**Problem statement**
Check every line below, and copy those that include "Ilya".

** Opening Input records block **

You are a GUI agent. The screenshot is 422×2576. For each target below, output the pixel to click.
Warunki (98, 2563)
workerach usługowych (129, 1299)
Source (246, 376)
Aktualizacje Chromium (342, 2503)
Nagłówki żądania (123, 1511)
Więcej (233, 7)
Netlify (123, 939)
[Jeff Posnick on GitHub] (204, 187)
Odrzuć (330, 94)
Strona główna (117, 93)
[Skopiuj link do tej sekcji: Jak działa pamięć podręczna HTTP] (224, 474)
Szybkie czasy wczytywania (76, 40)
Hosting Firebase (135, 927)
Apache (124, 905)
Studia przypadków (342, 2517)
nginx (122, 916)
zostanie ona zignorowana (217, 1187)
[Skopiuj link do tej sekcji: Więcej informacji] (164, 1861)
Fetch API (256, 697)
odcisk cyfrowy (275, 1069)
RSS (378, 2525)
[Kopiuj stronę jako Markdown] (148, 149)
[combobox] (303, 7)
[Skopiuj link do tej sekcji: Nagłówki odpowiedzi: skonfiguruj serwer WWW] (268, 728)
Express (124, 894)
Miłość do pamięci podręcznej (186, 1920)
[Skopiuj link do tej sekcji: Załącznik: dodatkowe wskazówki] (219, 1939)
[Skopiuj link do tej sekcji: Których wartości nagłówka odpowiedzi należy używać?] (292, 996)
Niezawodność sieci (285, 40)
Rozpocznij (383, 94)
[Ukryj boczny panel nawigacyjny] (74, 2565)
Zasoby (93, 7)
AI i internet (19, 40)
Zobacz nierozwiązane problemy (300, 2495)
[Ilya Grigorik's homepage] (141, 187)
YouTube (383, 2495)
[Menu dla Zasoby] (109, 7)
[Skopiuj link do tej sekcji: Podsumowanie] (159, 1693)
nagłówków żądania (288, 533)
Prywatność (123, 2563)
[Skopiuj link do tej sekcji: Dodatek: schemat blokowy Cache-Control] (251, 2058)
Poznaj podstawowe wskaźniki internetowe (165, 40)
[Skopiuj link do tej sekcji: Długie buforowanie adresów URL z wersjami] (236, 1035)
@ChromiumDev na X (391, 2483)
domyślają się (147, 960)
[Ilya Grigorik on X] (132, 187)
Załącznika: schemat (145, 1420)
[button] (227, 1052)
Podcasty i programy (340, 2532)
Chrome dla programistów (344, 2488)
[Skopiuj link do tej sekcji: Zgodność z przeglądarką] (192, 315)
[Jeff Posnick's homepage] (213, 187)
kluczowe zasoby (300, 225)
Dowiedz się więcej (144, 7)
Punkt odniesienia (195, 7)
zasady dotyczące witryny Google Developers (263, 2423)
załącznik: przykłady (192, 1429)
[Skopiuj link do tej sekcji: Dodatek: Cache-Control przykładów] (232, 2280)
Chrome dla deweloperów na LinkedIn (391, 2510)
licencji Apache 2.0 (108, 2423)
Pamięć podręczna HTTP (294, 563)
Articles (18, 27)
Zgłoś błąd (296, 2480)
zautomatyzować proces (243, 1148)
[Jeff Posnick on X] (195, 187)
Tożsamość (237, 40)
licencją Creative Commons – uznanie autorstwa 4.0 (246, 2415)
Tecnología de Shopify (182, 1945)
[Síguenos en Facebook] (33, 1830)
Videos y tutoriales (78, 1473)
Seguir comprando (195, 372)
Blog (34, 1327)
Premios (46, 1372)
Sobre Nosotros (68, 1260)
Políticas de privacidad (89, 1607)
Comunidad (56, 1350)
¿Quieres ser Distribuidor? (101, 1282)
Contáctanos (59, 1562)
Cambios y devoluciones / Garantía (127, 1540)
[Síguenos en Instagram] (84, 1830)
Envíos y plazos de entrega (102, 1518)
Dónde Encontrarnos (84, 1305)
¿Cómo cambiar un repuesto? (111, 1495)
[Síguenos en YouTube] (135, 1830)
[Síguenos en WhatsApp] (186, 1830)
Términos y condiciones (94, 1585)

** Closing Input records block **

**Answer to this problem**
[Ilya Grigorik's homepage] (141, 187)
[Ilya Grigorik on X] (132, 187)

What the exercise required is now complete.